Computational study on the role of γ-synuclein in inhibiting the α-synuclein aggregation.

BACKGROUND: α-Synuclein (αS) is the precursor protein present in Lewy Bodies that helps in the formation of highly ordered amyloid fibrils that is associated with the occurrence of Parkinson's disease, a neuro-degenerative disorder. Many reports have now been focused on finding the probable targets to weaken this debilitating disease. Recently γ-synuclein (γS), a presynaptic protein, was highlighted to inhibit the aggregation propensity of αS both in vivo and in vitro. However the nature, location and specificity of molecular interactions existing between the αS and γS is not known in spite of the potential importance of γS as an inhibitor of αS.

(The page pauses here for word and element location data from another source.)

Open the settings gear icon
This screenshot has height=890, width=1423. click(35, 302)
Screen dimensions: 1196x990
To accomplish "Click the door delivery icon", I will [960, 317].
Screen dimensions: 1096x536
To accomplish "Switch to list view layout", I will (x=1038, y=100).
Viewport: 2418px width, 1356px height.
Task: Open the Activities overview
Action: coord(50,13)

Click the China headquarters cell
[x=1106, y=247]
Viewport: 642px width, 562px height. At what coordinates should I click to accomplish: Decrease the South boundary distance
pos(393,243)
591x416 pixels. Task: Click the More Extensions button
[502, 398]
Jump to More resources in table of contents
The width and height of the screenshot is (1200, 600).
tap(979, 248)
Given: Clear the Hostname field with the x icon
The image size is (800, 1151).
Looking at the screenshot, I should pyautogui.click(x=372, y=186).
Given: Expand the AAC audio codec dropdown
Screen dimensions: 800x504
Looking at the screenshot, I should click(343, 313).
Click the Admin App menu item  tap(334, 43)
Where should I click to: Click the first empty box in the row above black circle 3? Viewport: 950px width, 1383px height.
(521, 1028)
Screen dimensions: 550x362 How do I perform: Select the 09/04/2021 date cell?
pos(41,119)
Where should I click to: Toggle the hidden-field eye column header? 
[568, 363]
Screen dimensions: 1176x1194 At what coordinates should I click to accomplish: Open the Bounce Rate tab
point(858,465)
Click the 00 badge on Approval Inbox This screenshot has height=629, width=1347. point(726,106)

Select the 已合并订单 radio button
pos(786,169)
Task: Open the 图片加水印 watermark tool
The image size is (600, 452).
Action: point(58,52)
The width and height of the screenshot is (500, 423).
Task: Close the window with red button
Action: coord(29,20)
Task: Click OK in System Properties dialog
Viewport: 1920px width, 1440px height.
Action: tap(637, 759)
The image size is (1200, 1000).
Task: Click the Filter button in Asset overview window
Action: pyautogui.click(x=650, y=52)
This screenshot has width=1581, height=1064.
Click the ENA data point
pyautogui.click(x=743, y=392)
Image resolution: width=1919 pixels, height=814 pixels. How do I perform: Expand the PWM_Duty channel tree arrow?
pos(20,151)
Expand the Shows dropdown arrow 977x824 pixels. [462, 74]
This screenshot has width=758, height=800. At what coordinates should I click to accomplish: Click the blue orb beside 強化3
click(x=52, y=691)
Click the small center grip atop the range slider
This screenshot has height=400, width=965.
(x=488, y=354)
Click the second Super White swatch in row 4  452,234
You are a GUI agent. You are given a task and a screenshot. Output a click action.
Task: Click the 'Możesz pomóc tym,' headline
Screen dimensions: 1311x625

OBJECTIVE: To understand the inhibition of αS aggregation by γS at the molecular level.

METHODS: Umbrella sampling method was used along with molecular dynamics simulation to investigate the conformational dynamics, degree of association and molecular interaction between the monomeric units in the αS/γS hetero-dimer.

RESULTS AND DISCUSSION: The dissociation energy barrier for αS/γS hetero-dimer was found to be higher than αS/αS homo-dimer. αS can therefore readily form a hetero-dimer by combining with γS than forming a homo-dimer. We also observed strong transient interactions involving hydrogen bonds, salt-bridges and non-bonded contacts between the monomeric units in αS/γS hetero-dimer.

CONCLUSIONS: Our findings suggest that γS may inhibit the aggregation propensity of αS.